Jerome Kern müzikal komedi devrimine New York’taki Princess Tiyatrosu’nda hükmetmeye
başladı. Nobody Home (1915), Ver Good, Eddie ( 1915), Oh, Boy! (1917) ; ve Oh Lady! Lady!
(1918) gibi yaratıcı müzikallerle açılışı yaptı. Çalışmalarında genel olarak Guy Bolton (oyun yazarı)
ve P.G. Wodehouse (söz yazarı) ile işbirliği yaptı. Kern’ün keşfettiği şey kıymetli, değerli ve
tamamen yeni bir türdü : samimi, basit, yetişkin, zeki, ekonomik ve küçük kadrolu bir müzikal
şovu.

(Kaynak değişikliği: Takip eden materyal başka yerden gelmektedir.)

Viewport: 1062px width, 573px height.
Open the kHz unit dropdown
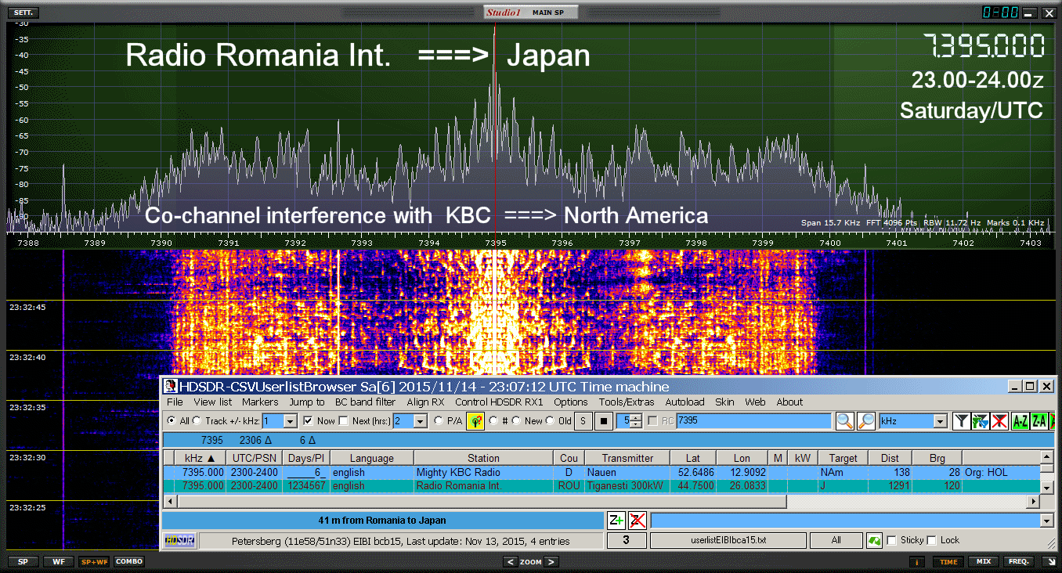(x=941, y=421)
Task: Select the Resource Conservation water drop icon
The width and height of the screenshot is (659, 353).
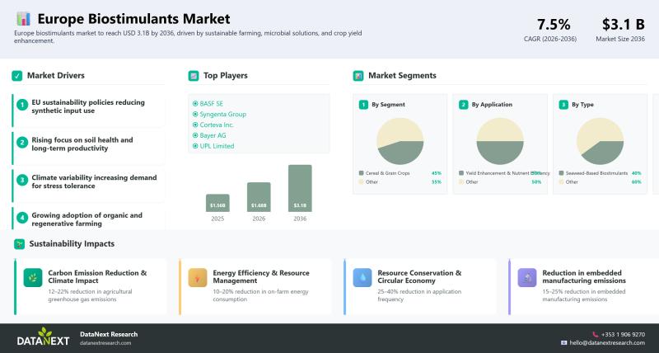Action: coord(362,278)
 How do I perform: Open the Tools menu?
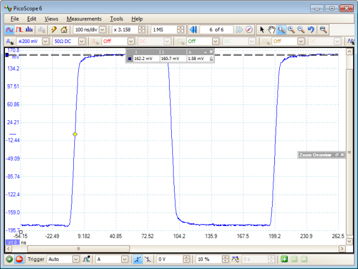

Sonunda, popüler müzikal sahnesi gerçeklerden kaçan ve yıpranmış geleneksel romantik
operetlerden, revü ve Broadway yıldız araçlarıyla somutlaşan bu düzen yerine yeni ve yaratıcı
alternatifler keşfetti.

İlgisiz sayıların bir araya getirildiği müzikal revü formatı, daha tutarlı bir hikaye, daha
sofistike şarkılar ve daha inandırıcı ve gerçekçi karakterlerle değiştirildi.

Broadway müzikalinin dönüşümü bir gecede gerçekleşmedi ve Kern, popüler "Look for
the Silver Lining" ve "Look for the Silver Lining" dahil "Leave It to Jane", "Sally" gibi daha
geleneksel şovlar için müzik yazdı. Güneşli."

Kern, en önemli eseri olan “Show Boat” u 1927'de söz yazarı Oscar Hammerstein II ile
birlikte yazdı. müziğinin zenginliği ve onu müzikal sahne için bir yazı modeli olarak gören
diğer Broadway bestecileri üzerindeki etkisiyle dikkat çekicidir.

Bugün bazıları bunun ırkçı tavırları yansıttığına inanıyor; protestocular Toronto, Ontario,
Kanada'da 1993'te bir canlanmayı yasaklamaya çalıştılar, ancak prodüksiyon büyük bir
başarıya ulaştı ve 1994'te Broadway'de yeniden açıldı.